● **Aim of the task**
Pick out every line of the listing that contains the word "element", with matching case, and copy those lines.

# # #

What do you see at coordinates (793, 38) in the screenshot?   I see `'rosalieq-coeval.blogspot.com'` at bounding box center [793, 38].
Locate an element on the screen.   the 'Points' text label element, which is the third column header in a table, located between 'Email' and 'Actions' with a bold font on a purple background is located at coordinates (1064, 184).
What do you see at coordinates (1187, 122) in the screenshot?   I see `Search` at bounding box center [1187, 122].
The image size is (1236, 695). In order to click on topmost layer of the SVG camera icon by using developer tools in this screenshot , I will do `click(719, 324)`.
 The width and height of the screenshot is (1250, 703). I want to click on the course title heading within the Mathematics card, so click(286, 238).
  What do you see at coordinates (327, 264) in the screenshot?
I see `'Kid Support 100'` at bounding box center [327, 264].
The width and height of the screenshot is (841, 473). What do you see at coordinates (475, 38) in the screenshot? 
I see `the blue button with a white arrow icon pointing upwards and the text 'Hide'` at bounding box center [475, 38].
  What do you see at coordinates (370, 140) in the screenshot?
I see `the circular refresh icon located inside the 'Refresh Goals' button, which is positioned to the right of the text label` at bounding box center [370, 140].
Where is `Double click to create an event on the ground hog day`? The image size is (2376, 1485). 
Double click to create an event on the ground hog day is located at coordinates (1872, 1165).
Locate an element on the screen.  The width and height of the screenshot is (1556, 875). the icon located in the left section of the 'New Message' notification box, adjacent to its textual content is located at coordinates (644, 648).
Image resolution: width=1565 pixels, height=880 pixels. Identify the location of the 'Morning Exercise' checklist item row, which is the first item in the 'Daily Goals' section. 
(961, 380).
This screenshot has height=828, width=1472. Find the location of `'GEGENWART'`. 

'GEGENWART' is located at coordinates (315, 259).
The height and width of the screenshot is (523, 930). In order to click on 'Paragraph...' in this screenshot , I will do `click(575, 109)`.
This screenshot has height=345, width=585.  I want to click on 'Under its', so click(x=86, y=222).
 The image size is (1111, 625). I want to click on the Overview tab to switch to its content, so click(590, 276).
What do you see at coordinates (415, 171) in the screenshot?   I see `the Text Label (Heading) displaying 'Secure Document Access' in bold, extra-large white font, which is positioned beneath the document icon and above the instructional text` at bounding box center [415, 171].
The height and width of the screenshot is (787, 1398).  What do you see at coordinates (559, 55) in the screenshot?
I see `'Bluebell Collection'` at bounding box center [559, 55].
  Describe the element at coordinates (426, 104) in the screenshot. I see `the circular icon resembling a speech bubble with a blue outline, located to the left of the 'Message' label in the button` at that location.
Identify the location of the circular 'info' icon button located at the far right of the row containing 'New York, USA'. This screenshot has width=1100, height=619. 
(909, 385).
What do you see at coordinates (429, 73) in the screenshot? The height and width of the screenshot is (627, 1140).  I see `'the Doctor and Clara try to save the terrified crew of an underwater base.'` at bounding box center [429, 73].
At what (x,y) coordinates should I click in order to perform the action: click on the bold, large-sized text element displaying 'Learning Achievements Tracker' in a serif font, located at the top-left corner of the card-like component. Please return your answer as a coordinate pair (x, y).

# # #

● **Exercise solution**
Locate an element on the screen.   the 'Points' text label element, which is the third column header in a table, located between 'Email' and 'Actions' with a bold font on a purple background is located at coordinates (1064, 184).
Locate an element on the screen.  The width and height of the screenshot is (1556, 875). the icon located in the left section of the 'New Message' notification box, adjacent to its textual content is located at coordinates (644, 648).
  Describe the element at coordinates (426, 104) in the screenshot. I see `the circular icon resembling a speech bubble with a blue outline, located to the left of the 'Message' label in the button` at that location.
At what (x,y) coordinates should I click in order to perform the action: click on the bold, large-sized text element displaying 'Learning Achievements Tracker' in a serif font, located at the top-left corner of the card-like component. Please return your answer as a coordinate pair (x, y).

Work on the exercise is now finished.